Les éventuelles conséquences sont essentiellement des retentissements psychologiques et physique, notamment sur la croissance et la taille finale. Pourquoi ? Quand les hormones féminines sont fabriquées tôt, elles interagissent plus tôt sur les cartilages de croissance, qui sont les parties des os qui font grandir l’enfant, ils se calcifient plus rapidement qu’il ne faudrait, et quand ils sont tous calcifiés, la croissance s’arrête. Comme toutes les petites filles du monde s’arrêtent de grandir à 15 ans d’âge osseux, si une petite fille de 10 ans arrive à 15 ans d’âge osseux, elle s’arrêtera de grandir à 10 ans. Il n’y a pas d’études qui montrent que les petites filles qui ont vécues une puberté précoce auraient plus de problèmes de santé, mais on ne peut pas nier que ces jeunes filles aient un risque supérieur d’avoir un cancer du sein. Il y a une relation entre la fréquence de survenue du cancer et la durée de l’exposition aux hormones féminines. Donc ces petites filles peuvent avoir un risque supérieur de développer ce cancer ou plutôt elles le développeront plus tôt.

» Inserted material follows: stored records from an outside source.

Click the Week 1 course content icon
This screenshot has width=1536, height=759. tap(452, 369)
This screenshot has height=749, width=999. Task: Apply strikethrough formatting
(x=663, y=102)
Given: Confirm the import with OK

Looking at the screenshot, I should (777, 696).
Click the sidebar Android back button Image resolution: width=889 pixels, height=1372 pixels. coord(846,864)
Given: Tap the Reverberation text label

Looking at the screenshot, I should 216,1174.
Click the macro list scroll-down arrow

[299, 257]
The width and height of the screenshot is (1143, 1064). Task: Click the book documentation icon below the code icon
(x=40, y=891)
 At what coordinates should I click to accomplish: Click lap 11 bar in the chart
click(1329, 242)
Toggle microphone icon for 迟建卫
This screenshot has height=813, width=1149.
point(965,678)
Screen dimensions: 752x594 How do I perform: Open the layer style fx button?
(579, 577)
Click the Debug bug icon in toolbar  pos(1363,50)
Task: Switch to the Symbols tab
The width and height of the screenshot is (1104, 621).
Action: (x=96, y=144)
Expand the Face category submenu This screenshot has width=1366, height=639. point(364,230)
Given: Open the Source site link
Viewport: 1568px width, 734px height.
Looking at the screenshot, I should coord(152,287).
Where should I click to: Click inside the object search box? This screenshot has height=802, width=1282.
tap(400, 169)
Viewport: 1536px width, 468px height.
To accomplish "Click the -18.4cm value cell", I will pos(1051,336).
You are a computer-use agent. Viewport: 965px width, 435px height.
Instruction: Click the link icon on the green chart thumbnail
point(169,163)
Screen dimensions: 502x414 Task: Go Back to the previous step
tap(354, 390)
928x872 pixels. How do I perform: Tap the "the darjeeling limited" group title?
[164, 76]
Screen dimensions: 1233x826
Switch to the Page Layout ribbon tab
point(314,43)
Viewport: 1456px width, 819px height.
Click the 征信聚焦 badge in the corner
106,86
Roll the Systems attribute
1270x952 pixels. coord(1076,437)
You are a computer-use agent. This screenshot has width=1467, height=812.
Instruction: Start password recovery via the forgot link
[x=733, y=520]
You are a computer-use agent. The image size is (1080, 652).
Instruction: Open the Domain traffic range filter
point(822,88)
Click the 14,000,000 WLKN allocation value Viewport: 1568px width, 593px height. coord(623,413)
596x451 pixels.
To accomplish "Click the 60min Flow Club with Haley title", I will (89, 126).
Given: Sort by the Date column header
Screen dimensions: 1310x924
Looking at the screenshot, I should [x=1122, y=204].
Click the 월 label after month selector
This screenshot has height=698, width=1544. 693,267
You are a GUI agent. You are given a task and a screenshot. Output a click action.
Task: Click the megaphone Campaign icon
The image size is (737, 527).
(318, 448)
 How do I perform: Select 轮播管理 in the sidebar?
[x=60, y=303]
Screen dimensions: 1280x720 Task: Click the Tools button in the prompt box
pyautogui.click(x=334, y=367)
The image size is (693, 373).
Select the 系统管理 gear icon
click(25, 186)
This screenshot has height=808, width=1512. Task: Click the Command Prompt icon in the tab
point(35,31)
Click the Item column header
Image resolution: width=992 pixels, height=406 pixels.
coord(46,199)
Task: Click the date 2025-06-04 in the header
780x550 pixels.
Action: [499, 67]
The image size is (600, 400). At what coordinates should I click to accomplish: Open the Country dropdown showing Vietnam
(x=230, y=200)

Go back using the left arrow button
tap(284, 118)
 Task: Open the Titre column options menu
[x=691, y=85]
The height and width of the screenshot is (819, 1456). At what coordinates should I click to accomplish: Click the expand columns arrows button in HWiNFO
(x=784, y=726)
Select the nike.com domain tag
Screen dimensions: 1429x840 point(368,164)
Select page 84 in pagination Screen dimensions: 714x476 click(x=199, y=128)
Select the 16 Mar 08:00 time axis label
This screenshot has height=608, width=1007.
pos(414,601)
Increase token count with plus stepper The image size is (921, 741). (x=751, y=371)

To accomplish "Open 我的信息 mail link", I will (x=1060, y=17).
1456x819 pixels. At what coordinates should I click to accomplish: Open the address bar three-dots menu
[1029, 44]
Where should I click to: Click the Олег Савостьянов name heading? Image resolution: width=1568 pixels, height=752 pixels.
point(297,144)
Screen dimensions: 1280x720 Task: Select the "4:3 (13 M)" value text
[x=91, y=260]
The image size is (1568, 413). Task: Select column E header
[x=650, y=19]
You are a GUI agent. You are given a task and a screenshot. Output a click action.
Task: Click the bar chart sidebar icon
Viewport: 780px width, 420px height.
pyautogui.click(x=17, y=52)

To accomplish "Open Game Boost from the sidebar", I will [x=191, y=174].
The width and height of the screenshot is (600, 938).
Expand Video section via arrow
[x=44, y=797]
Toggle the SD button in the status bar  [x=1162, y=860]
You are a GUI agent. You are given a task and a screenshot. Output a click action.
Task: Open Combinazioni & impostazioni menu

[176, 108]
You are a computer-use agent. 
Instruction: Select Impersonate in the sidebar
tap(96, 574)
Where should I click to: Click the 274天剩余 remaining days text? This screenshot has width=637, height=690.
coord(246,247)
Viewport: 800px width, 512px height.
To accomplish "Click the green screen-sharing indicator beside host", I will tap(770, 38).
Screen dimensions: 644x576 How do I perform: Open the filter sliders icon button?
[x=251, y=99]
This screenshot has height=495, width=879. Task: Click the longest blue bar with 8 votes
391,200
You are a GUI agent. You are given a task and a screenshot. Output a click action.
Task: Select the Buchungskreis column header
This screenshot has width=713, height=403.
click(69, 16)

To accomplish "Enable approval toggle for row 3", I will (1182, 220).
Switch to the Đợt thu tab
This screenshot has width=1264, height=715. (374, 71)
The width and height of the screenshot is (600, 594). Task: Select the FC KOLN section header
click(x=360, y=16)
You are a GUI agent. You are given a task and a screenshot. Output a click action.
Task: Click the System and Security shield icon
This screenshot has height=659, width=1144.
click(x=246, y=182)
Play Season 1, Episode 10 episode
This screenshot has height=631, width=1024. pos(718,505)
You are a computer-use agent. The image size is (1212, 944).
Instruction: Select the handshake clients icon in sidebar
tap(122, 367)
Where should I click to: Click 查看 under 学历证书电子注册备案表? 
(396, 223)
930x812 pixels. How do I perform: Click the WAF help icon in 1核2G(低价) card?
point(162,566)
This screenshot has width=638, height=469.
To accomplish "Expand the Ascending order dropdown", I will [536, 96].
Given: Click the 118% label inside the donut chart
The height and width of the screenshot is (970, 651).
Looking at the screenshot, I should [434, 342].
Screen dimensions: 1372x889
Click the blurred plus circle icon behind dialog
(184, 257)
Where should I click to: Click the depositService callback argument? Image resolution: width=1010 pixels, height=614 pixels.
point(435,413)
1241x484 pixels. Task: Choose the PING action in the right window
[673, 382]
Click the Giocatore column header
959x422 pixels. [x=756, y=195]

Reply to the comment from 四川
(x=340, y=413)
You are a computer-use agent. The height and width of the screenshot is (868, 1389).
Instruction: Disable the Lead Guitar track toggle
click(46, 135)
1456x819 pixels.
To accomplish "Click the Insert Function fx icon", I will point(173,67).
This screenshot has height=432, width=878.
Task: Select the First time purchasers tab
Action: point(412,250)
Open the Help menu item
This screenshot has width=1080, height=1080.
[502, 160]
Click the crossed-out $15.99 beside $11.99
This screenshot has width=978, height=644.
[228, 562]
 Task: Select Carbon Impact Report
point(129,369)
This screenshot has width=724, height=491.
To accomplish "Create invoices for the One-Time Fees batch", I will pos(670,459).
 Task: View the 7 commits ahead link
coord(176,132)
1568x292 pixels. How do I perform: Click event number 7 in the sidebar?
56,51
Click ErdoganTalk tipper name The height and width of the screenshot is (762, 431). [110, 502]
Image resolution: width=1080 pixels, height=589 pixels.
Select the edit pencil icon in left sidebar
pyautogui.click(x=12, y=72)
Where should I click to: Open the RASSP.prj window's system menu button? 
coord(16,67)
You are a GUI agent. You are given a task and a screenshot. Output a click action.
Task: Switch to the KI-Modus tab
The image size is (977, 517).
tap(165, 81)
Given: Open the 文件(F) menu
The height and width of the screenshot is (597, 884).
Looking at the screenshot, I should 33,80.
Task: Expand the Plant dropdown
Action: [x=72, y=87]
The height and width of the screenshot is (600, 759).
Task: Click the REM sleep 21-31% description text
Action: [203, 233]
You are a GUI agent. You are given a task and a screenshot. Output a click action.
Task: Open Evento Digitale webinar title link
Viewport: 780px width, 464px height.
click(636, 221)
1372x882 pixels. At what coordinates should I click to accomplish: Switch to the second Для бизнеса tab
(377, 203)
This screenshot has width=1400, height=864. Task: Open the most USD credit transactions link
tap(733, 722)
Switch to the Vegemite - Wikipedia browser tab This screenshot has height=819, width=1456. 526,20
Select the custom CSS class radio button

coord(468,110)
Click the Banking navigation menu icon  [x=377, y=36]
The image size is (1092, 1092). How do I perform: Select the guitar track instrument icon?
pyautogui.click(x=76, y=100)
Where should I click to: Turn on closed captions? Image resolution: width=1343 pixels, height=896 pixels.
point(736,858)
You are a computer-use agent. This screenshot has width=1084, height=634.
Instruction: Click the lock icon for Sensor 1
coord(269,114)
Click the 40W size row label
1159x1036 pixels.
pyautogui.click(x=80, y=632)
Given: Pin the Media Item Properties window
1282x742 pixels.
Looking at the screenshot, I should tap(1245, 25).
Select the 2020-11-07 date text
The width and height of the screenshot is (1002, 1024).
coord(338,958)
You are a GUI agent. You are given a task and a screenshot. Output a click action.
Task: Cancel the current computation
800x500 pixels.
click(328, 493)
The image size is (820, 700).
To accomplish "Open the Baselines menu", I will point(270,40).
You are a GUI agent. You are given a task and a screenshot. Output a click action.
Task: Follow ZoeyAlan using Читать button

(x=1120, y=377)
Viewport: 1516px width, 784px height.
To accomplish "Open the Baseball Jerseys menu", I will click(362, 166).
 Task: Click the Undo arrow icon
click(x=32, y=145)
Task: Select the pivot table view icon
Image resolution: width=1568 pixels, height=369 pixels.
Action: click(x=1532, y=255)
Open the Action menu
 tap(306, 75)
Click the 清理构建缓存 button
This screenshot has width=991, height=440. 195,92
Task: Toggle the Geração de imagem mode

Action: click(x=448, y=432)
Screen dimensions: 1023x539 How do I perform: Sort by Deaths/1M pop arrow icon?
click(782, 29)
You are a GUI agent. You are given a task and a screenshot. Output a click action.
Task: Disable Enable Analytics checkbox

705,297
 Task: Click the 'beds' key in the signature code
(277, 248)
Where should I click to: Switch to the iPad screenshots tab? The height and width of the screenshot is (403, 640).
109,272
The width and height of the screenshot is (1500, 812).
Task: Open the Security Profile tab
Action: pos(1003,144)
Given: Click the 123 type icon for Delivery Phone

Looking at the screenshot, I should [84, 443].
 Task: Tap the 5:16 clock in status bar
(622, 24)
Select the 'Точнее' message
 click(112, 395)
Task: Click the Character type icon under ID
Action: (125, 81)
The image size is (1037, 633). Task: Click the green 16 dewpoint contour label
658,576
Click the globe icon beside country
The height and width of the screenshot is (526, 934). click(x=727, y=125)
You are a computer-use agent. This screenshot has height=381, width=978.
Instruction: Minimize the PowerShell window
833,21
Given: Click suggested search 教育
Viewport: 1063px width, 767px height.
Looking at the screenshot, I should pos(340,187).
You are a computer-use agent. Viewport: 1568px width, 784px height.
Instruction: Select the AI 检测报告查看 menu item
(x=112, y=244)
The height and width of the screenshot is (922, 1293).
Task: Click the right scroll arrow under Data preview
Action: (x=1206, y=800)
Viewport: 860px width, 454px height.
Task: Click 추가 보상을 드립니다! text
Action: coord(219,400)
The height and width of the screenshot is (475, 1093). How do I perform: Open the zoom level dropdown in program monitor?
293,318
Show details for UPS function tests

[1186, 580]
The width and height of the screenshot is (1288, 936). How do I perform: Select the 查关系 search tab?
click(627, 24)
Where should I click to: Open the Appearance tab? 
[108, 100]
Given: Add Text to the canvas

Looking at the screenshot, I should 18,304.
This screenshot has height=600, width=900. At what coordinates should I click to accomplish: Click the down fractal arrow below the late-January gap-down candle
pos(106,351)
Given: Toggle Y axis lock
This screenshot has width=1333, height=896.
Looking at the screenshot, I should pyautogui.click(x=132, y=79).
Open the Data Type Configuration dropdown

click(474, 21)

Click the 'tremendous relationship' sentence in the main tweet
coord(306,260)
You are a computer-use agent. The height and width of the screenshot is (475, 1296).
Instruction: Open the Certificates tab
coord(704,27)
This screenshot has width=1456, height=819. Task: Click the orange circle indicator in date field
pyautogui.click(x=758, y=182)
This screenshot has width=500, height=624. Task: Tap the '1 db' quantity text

Doit-on freiner la puberté précoce ? De quelle manière ?

Il faut apprécier le caractère évolutif de la puberté, l’évolution des premiers signes de la puberté peut évoluer lentement, dans ce cas, nous n’imposons pas de traitement pour freiner leur puberté. Mais d’autres ont une puberté qui évolue très rapidement, il y a un risque de bloquer leur croissance de façon prématurée. On leur donne un traitement médicamenteux, qui bloque les récepteurs aux hormones de l’hypothalamus et du cerveau, compte tenu de l’âge, de la taille de l’enfant. On arrête le traitement aux environs de 11 ans.